SRINAGAR: Death of a 65-year-old Kashmiri political prisoner has caused worries among the family members of the Kashmiri detainees lodged in various Indian jails.
Ghulam Mohammad Butt, a prominent member of Jamaat-e-Islami, was one of hundreds of people detained under draconian law Public Safety Act (PSA) after the Indian government revoked special status of occupied Kashmir on August 5. Ghulam Mohammad Butt, a resident of Kulangam village in Kupwara district, presented himself before the police post on July 17. A month later, family came to know that before death he was shifted to a faraway jail in Allahabad district, India.
Hanif, son of Ghulam Mohammad Butt, in a media interview in Srinagar said that the family could not afford to travel to meet him in the jail. He said that last week, two policemen came to his home and informed him that his father’s detention has been quashed, because of an illness and he should go and bring him home.
He said that he went to Allahabad jail, where the jailer told him about the death of his . The only illness the deceased ever suffered was a limp in one leg caused by injuries inflicted during custodial torture by the army in 1993, Hanif said.
Atiqa, a 55-year-old widow, is also now worried about her 25-year-old son, Faisal Aslam Mir lodged at a jail in Ambedkarnagar, India.
Showing Faisal Aslam’s medical prescription, she said that her son was suffering from bipolar disorder and occasional seizures, a condition she said he developed during his two-year-long illegal detention after his arrest in 2016. “I do not know if he is being treated. I do not have money to visit him,” she added. Faisal was the only breadwinner for the family.
Mian Abdul Qayoom, President of Kashmir High Court Bar Association, has also been detained under the same draconian law.
Shabbir Ahmad Butt, an Executive Member of the HCBA, said that Mian Qayoom’s family members had met him at Agra jail in India recently. “He is a diabetic whose one kidney has been removed.
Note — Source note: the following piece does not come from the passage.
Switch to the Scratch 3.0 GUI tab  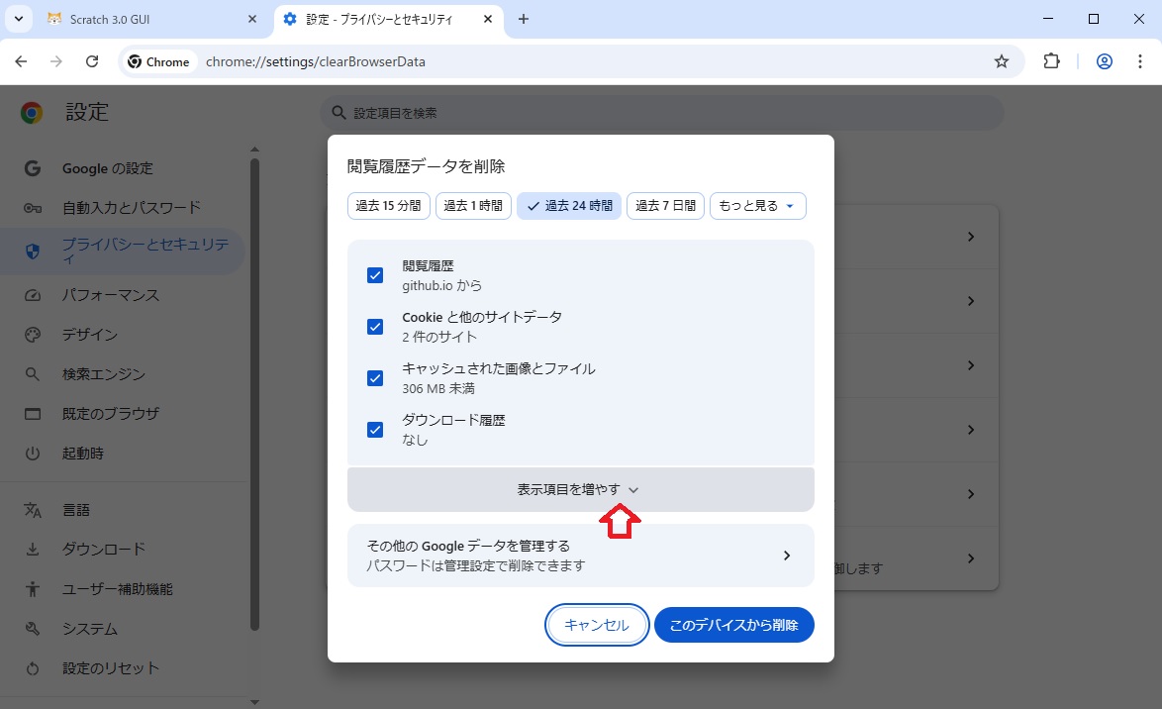148,19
His blood creatinine levels had gone high and needs to take a medicine nine times a day,” he added.
Irfan Meraaj, a researcher at Jammu and Kashmir Coalition of Civil Society, said that he found most families of the detainees reeling under anxiety because there was virtually no communication with prisoners.
Parvez Imroz, the founder and President of the JKCCS said that lodging Kashmiri prisoners outside occupied Kashmir violated Indian Supreme Court’s directions and also international law.